→ GIVEN TASK: Can you arrange the records as a JSON list of strings, one string per line, starting with the line that contains "Where should I click to: Open" and going on through the end of the records, with blank lines omitted and the pictures left out?

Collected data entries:
--------------------
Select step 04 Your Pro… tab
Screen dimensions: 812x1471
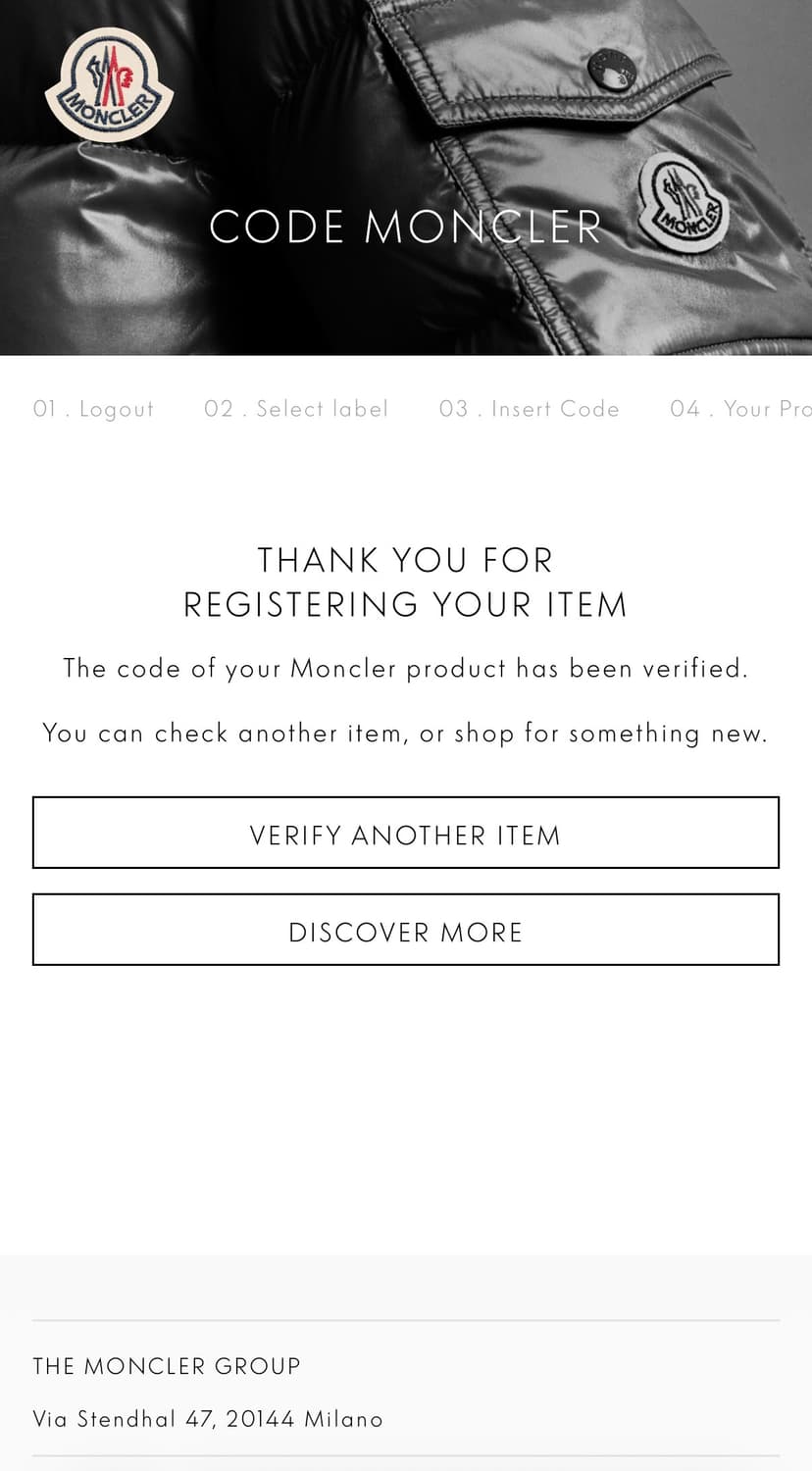coord(740,409)
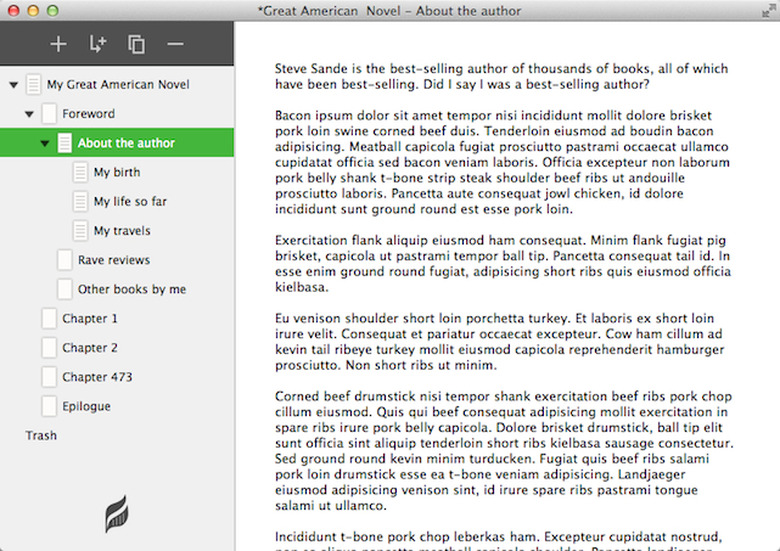The width and height of the screenshot is (780, 551).
Task: Click the duplicate document icon
Action: 136,44
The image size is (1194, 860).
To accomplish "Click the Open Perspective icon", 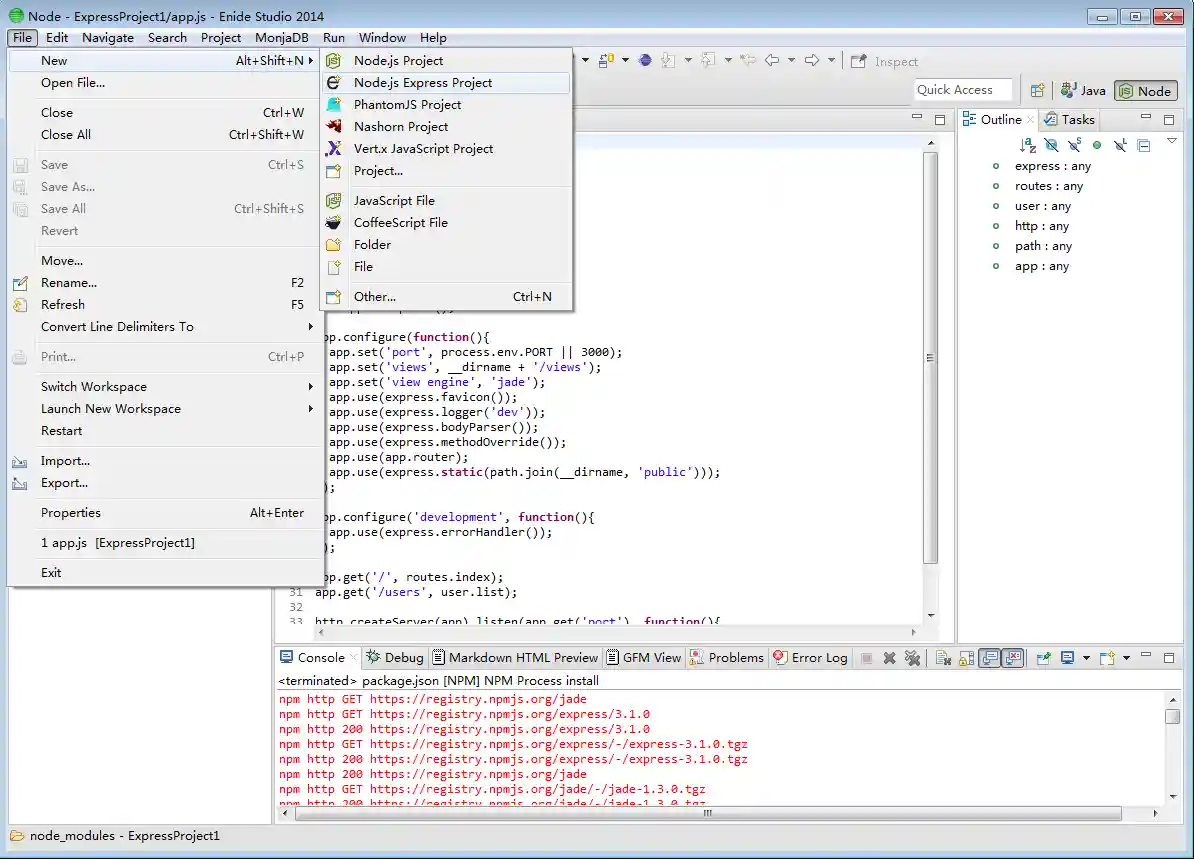I will coord(1037,90).

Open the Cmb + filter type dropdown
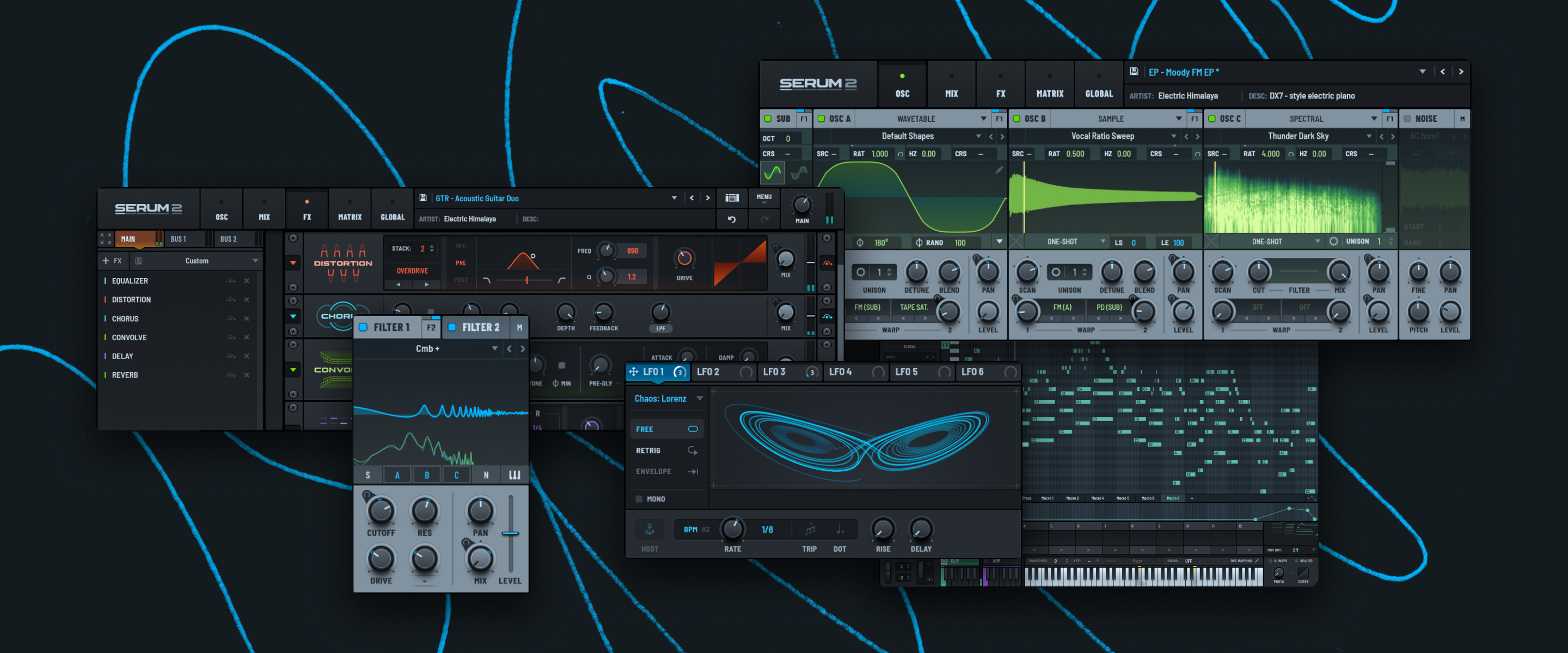pos(495,348)
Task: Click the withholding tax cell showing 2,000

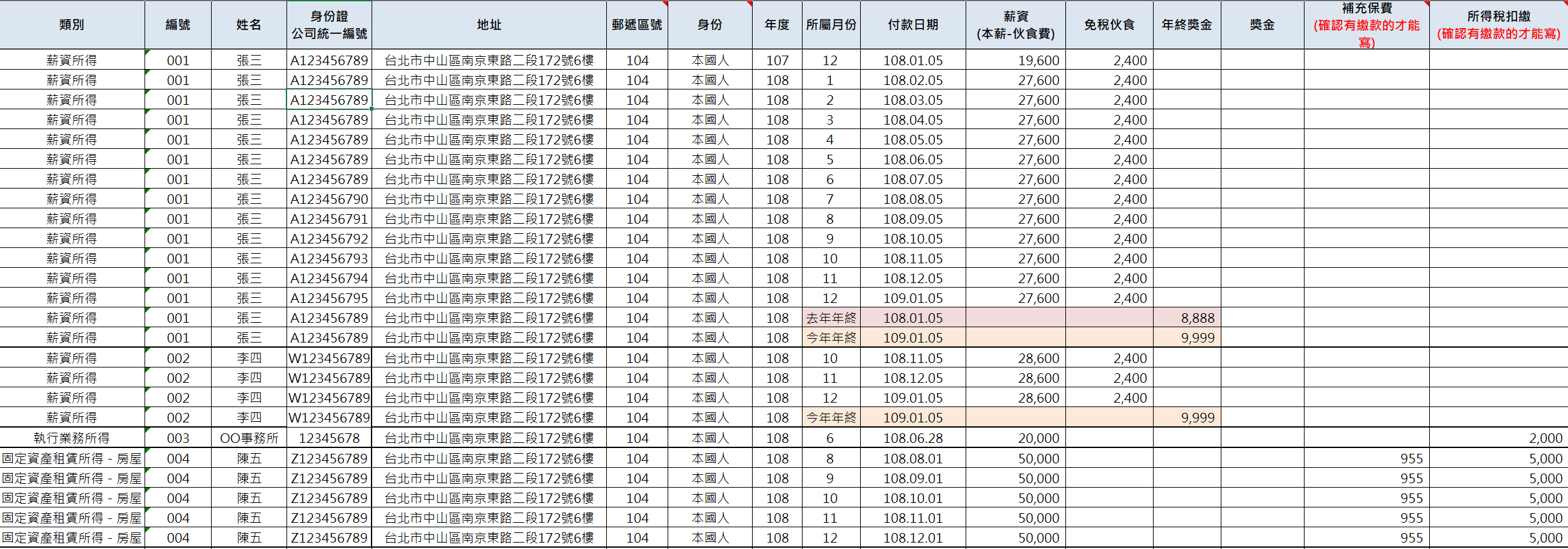Action: coord(1498,438)
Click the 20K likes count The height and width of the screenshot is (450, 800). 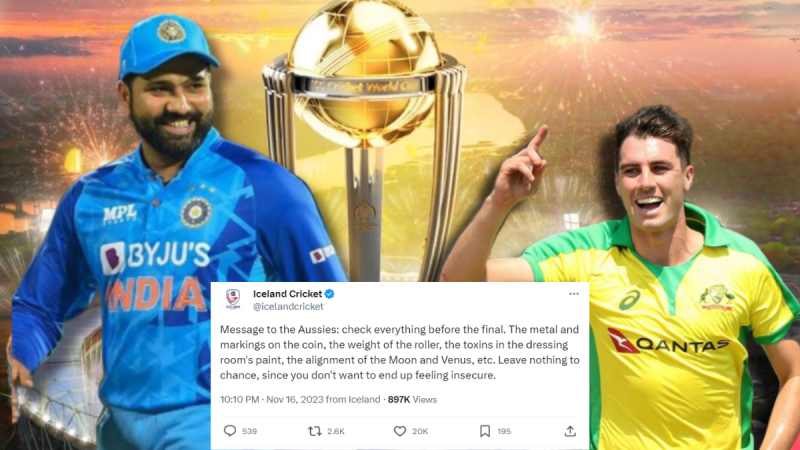(420, 431)
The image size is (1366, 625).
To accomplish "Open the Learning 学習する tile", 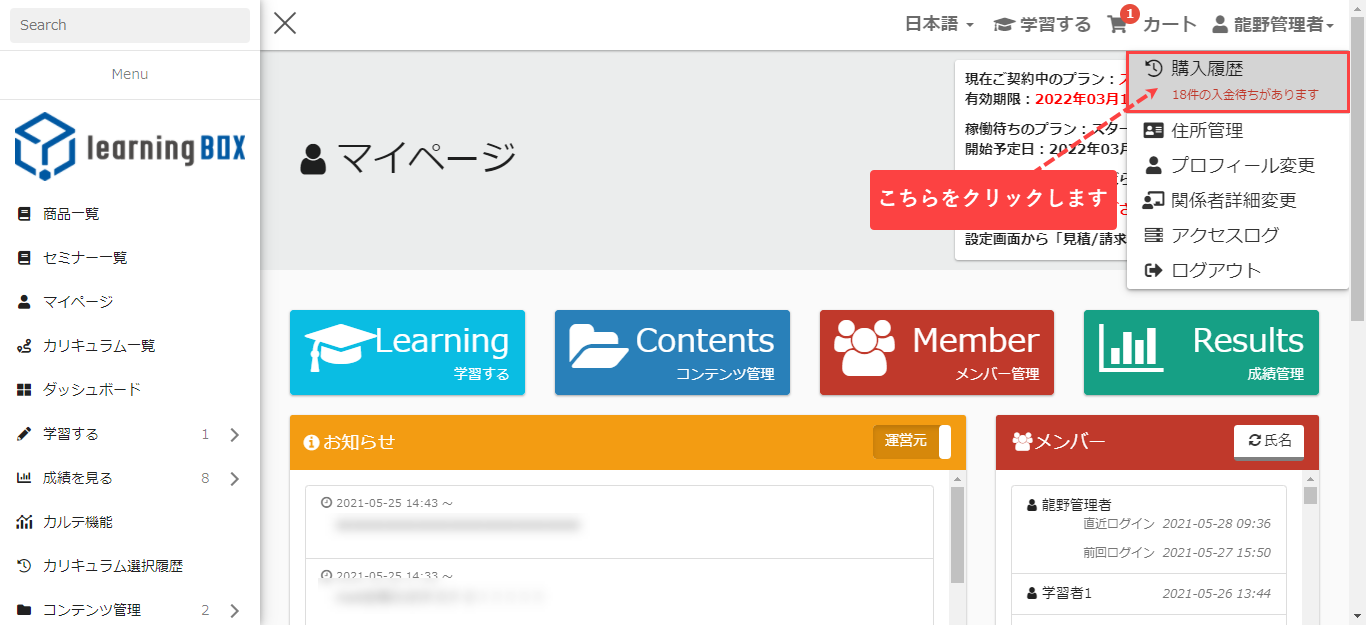I will pyautogui.click(x=407, y=352).
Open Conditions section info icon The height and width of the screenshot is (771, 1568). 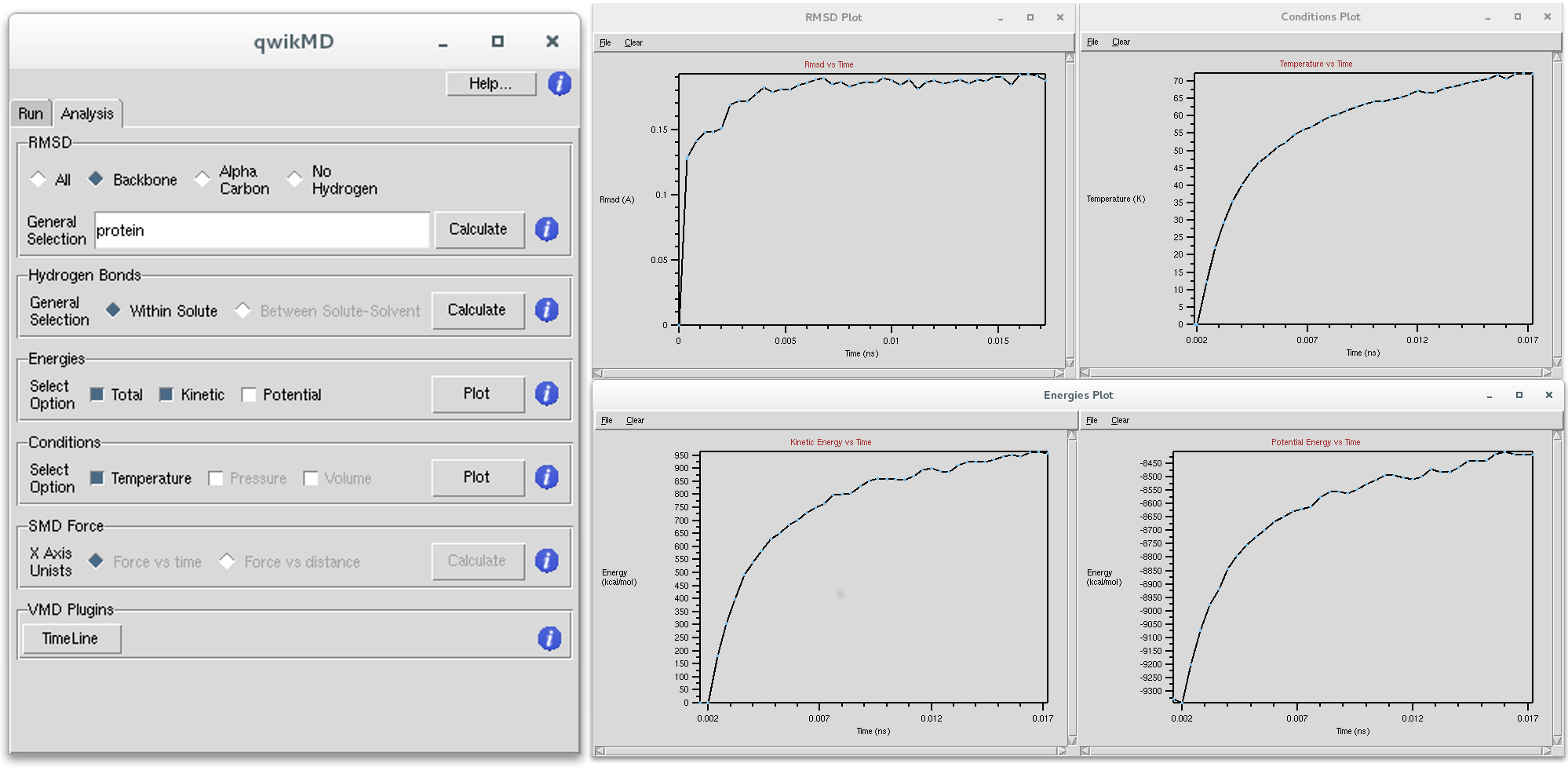(x=546, y=477)
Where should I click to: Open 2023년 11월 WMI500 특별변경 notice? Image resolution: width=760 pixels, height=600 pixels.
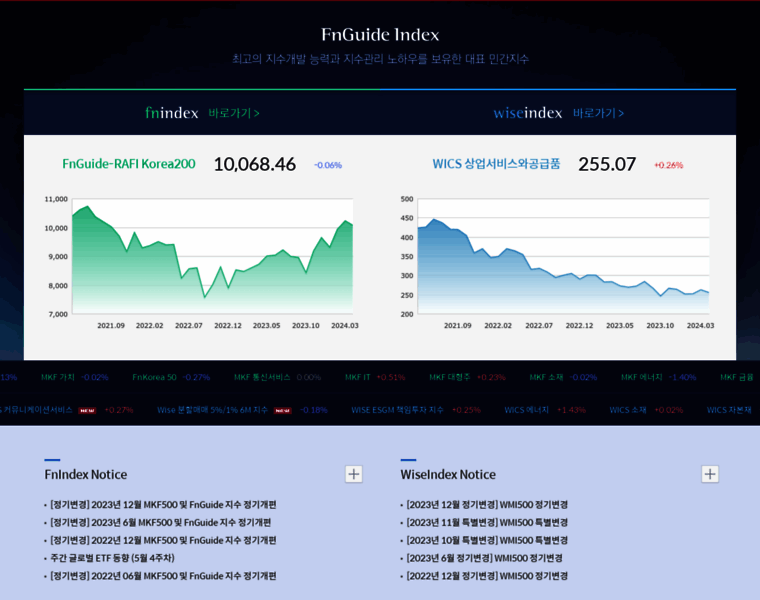(487, 522)
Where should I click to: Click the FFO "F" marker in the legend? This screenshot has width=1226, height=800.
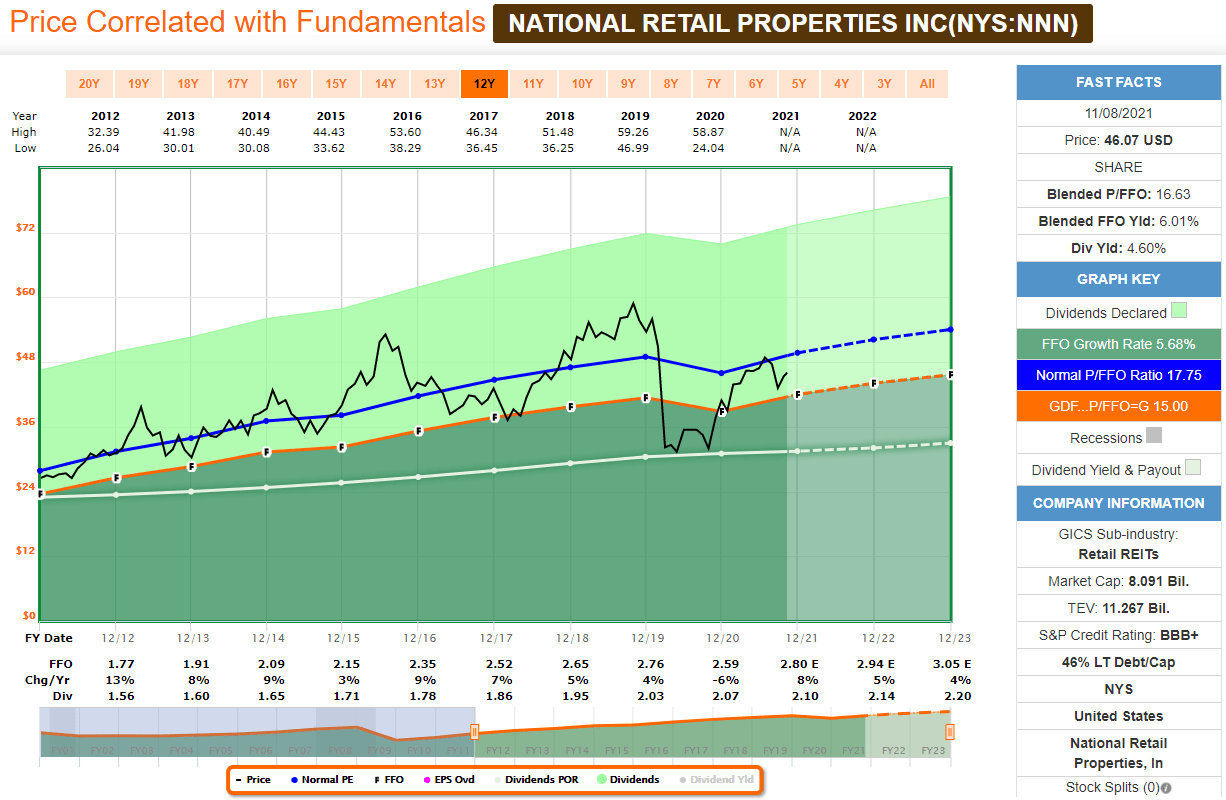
--------------------
→ RESULT FOR THIS TASK:
[
  "Where should I click to: Open 2023년 11월 WMI500 특별변경 notice? Image resolution: width=760 pixels, height=600 pixels.",
  "(487, 522)",
  "Where should I click to: Click the FFO \"F\" marker in the legend? This screenshot has width=1226, height=800."
]